Os atenienses têm a impressão de que caiu sobre eles um castigo em nome de toda a Europa. Pavlos, um jovem estudante que milita na extrema esquerda, disse em voz alta o que muitos gregos pensam em voz baixa: “Somos um laboratório do liberalismo. Governa-nos um tecnocrata que nada conhecia (Lucas Papademos) e que ninguém escolheu, está na frente de uma coalizão formada com a extrema direita e nos chantageia: ou aceitamos o que nos impõe o FMI e os bancos, ou será pior. Puro experimento para torturar os povos e salvar um sistema esgotado”. Pavlos se refere à ameaça do primeiro ministro grego, que passou a dizer que renunciaria caso os três partidos do governo – socialdemocratas, conservadores e a extrema direita do partido Laos – não deem assentimento para que se programem os ajustes exigidos pelo Fundo Monetário Internacional (FMI), a Comissão Europeia e o Banco Central Europeu (BCE).

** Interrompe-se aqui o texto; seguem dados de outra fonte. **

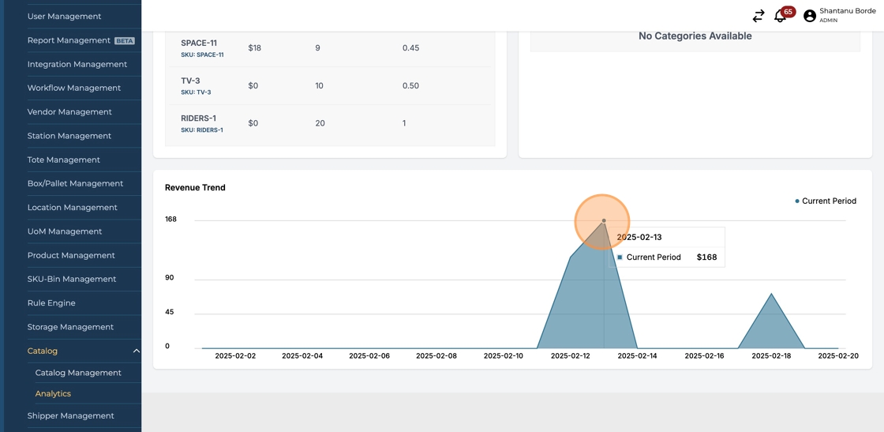Open Rule Engine page
Image resolution: width=884 pixels, height=432 pixels.
point(51,303)
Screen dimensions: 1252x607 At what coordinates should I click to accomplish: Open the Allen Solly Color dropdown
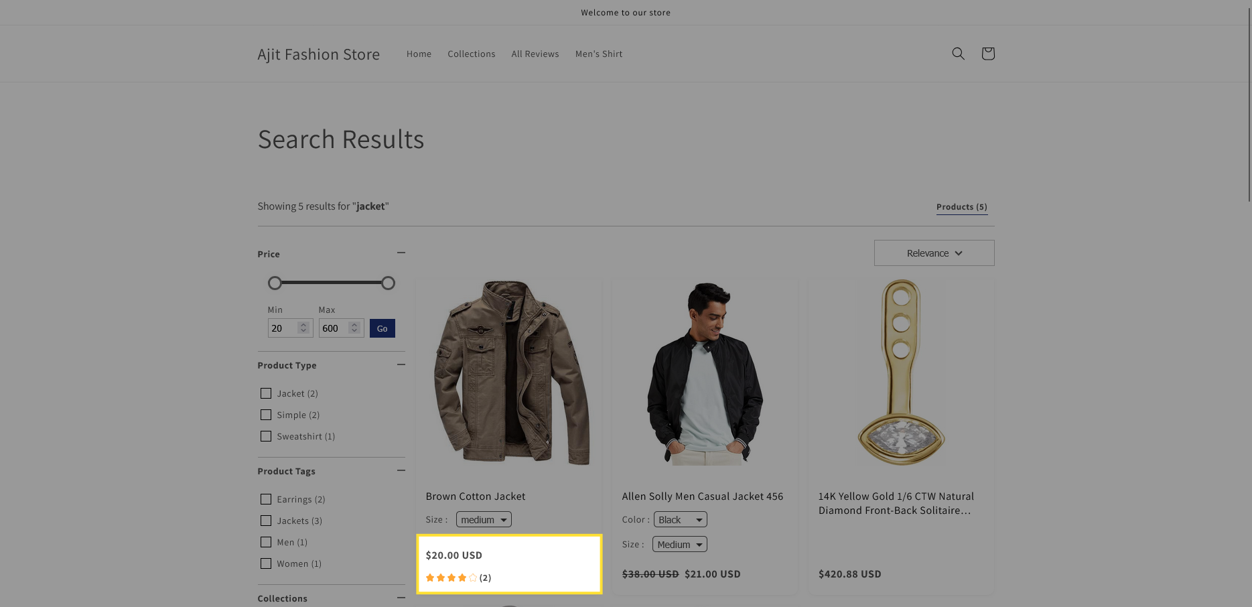point(680,520)
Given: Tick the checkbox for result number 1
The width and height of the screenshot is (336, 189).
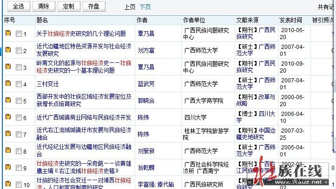Looking at the screenshot, I should (x=19, y=34).
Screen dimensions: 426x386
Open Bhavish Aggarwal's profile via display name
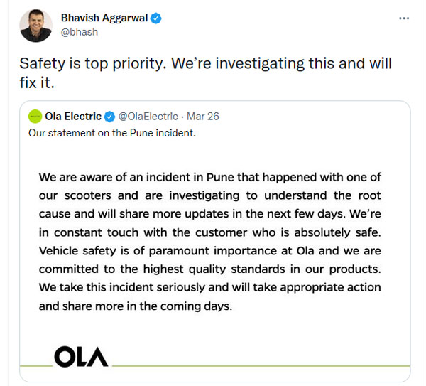pos(105,18)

Os acordos, que implicam uma média de 100 milhões da dívida privada e um novo crédito da UE e do FMI, já estão quase acordados. Só falta o primeiro ministro garantir os votos dos partidos que formaram o governo. Vários deputados desses partidos deram um passo atrás devido ao custo social, por consequência da impopularidade das reformas e ajustes exigidos. “A distância que separa as negociações do bloqueio é muito curta”, disse o ministro grego de Finanças, Evangelos Venizelos. Os principais problemas que bloqueiam o consenso dentro da coalizão são a redução de salários no setor privado e as medidas para diminuir o gasto público. “Se você observar – disse Pavlos – toda a parte técnica já está acertada. Só falta o mais custoso, quer dizer, as medidas contra o povo, os salários e o peso do Estado na sociedade. Querem-nos aniquilar.”
Em Atenas respira-se desesperança. A quantidade de negócios fechados, de restaurantes com as portas abaixadas, lojas com o cartaz “vende-se” pendurado na porta é alucinante. A cidade parece que saiu de uma catástrofe. “Porém apenas entramos nela”, comenta com certa filosofia Kostas: “Faltam-nos muitos anos para voltarmos a ter o mínimo: trabalho e segurança alimentar. Contudo, haverá uma geração e uma classe social que jamais voltará a seu status. O liberalismo extremo nos fez duas coisas sucessivamente: ricos num relâmpago e pobres dentro de semanas.”